To evaluate the interaction of AR cytosine adenine guanine (CAG) repeat polymorphism and serum testosterone levels and their effect on andropausal symptoms in aging Taiwanese men.

METHODS

From August 2007 to April 2008, a free health screening for men older than 40 years was conducted by a medical center in Kaohsiung City, Taiwan. All participants received physical examination, answered questionnaires to collect their demographic information and medical histories, completed the Androgen Deficiency in the Aging Male (ADAM) questionnaire, and provided 20-cm(3) whole blood samples for biochemical and genetic evaluation.

MAIN OUTCOME MEASURES

The ADAM questionnaire was used to evaluate andropausal symptoms. Serum albumin, total testosterone (TT), and sex hormone-binding globulin levels were measured. Free testosterone level was calculated. AR gene CAG repeat polymorphism was determined by direct sequencing.

RESULTS

Seven hundred two men with the mean age of 57.2 ± 6.5 years were included. There was no significant association between TT levels and the distribution of AR CAG repeat polymorphism. When TT levels were above 340 ng/dL, subjects with AR CAG repeat lengths ~25 showed significantly higher risk of developing andropausal symptoms, as compared with those with AR CAG repeat lengths ~22 (P = 0.006), but this was not observed when TT levels were 340 ng/dL or below.
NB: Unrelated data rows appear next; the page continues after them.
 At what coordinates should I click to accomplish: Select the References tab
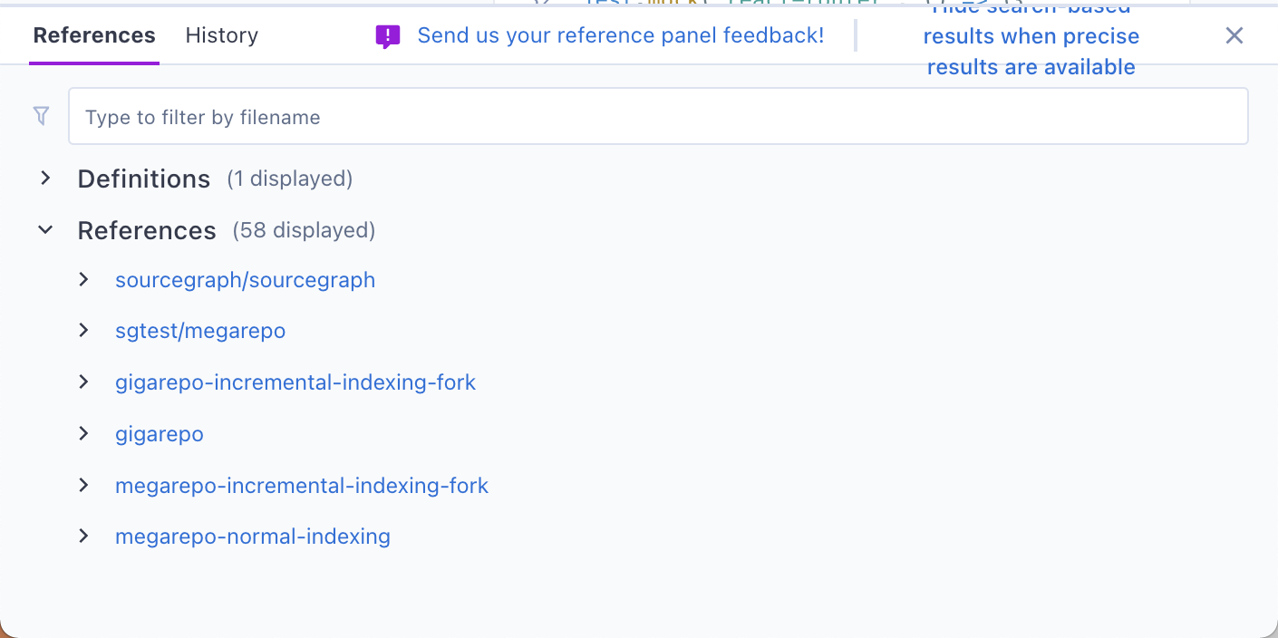94,35
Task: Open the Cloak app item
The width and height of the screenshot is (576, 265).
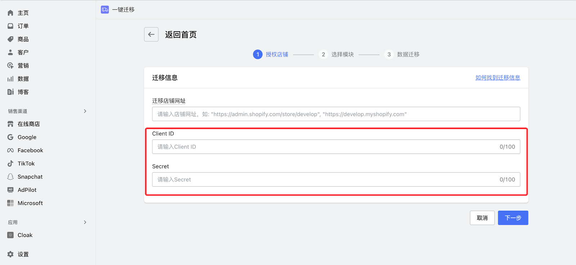Action: [25, 235]
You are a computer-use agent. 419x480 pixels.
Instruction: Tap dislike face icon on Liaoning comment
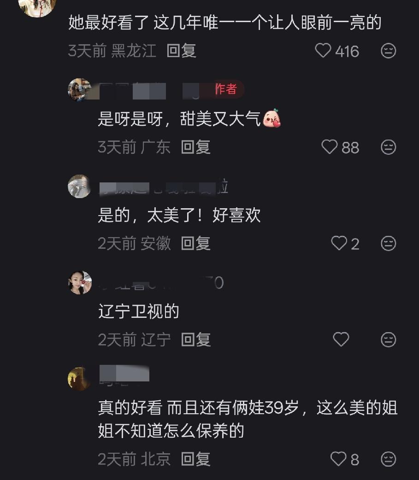389,340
Age and number of comorbidities were also independent risk factors for andropausal symptoms.

CONCLUSION

In subjects with normal TT concentration, those with longer AR CAG repeat lengths have a higher risk of developing andropausal symptoms. Age and number of comorbidities can also influence the appearance of andropausal symptoms. In clinical practice, a multifactorial approach to evaluate andropausal symptoms and the interactions between those risk factors is suggested.